Speaking from someone who has taken lexapro for most of my life (age 16 -27) then got off of it for 1.5 years only to return to it 2 months ago..... The sexual side effects suck! But it does help with my depression, anxiety where all else has failed. I have been struggling since I have gotten back on it with extreme prolonged ejaculation. As someone else said, the drug has brought back my ability to pick up women and I show em a good time. However, I can not orgasm! I can bust on my own with deep concentration, a healthy supply of youjizz.com and a nice chunk of time. But when it comes to sex with women, I have yet to "release". I used to take lexapro up to 40mg coupled with welbutrin xl and i think it may have helped a bit. The issue was still there but I did orgasm most of the time. I have read how welbutrin xl is not readily available like it used to be, replaced with generic counterparts that are not the same thing. This sucks! I know how everyone feels. What do you do when you find a medication that really works and really helps yet takes away something that most of us would find vital to our everyday lives. I have been working on my well being outside of just taking meds (therapy, group, self-affirmation, etc) however I know I am by no means ready to taper off again. Besides when i was off of it I bust in 2 min. I honestly don't know what its like to have sex without it as I started taking so young. I am just stuck at this point and its frustrating. At least I know what I am working with. Any supplements, other methods anyone can suggest? I have read taking smaller doses of viagra could help.


----------



## moke64916 (May 31, 2011)

Anti-depressants are well known for lowering your sex drive.


----------



## Cletis (Oct 10, 2011)

Welcome to the world of SSRIs, bro. 

They do this to almost every guy. :no


----------



## Inshallah (May 11, 2011)

Lexapro is promoted as having less chance for sex dysfunction, in practice it's just the same as all other ssri's.


----------



## JGreenwood (Jan 28, 2011)

Cletis said:


> Welcome to the world of SSRIs, bro.
> 
> They do this to almost every guy. :no


I must be one of the "lucky" ones...


----------



## baranok (Nov 17, 2011)

yohimbine (tea) could help overcome this problems, and it mixes with ssri well
only problem if you are bipolar it can trigger manic episode


----------



## nito (Nov 7, 2008)

I've been on zoloft 50 mg for 2 weeks. In regards to libido, i noticed the following.

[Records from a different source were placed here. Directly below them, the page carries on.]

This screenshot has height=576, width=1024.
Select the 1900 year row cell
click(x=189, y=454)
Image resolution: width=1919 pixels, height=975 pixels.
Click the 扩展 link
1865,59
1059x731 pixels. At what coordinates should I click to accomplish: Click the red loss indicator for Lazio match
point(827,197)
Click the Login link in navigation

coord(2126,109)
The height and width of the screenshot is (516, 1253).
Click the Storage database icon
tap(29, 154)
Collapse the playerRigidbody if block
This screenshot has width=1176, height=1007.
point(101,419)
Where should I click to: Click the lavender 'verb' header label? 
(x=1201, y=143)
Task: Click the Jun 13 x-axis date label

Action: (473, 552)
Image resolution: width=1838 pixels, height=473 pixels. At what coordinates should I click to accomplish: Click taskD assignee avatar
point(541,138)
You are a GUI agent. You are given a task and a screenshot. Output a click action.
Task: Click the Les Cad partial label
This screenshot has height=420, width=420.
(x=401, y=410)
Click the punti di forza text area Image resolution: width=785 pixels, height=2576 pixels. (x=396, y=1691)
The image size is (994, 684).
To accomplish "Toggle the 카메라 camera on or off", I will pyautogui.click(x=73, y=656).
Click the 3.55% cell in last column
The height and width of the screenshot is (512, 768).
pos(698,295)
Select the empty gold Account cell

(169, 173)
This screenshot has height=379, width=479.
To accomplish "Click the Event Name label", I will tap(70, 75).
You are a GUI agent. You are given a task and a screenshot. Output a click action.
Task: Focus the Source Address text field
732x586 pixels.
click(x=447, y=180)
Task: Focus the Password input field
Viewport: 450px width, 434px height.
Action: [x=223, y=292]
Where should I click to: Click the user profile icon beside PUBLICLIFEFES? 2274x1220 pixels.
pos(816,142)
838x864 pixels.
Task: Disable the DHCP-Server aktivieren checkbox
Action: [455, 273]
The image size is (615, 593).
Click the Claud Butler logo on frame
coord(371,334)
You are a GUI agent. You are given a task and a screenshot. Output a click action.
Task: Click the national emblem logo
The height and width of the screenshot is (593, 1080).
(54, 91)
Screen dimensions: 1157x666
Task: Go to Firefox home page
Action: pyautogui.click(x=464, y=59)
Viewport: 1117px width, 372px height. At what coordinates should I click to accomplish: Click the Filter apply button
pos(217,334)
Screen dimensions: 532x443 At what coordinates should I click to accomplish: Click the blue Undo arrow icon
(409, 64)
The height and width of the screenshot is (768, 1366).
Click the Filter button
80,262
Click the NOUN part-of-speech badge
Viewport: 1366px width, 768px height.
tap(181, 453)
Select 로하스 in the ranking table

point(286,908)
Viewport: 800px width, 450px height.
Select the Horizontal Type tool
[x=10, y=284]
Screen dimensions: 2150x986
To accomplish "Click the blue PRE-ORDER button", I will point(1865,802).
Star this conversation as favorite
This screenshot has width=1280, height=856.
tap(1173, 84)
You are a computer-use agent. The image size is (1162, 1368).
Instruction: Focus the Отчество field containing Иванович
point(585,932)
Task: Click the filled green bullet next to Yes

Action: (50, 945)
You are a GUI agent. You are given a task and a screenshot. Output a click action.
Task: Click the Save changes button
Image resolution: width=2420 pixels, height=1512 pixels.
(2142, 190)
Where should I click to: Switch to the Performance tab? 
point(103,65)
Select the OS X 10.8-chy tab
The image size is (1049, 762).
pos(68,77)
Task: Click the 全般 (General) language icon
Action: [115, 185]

*Positives:* Takes longer to cum. When i masturbate, the build up is nice too, so i can enjoy this part much longer.

*Negatives: *To reach ejaculation i need to rub it very hard. Usually before zoloft, as ejaculation is coming closer, i could slow down and it would almost work by itself. Now i have to rub it as hard as i do during the buildup, just to enjoy the orgasm in full.

Before zoloft i could get an erection extremelly quickly, which i found annoying, as i would then just think of sex. On zoloft i still get an erection as quikly. This impedes my studies and my concentration. I wish the erection sensitivity was slightly lower.


----------



## imrj (Jan 20, 2009)

uplift82 said:


> I can bust on my own with deep concentration, a healthy supply of youjizz.com and a nice chunk of time


talk about a depression fix right there, that bust me out in the biggest laughter I've had in a long time!!! thx for that!!!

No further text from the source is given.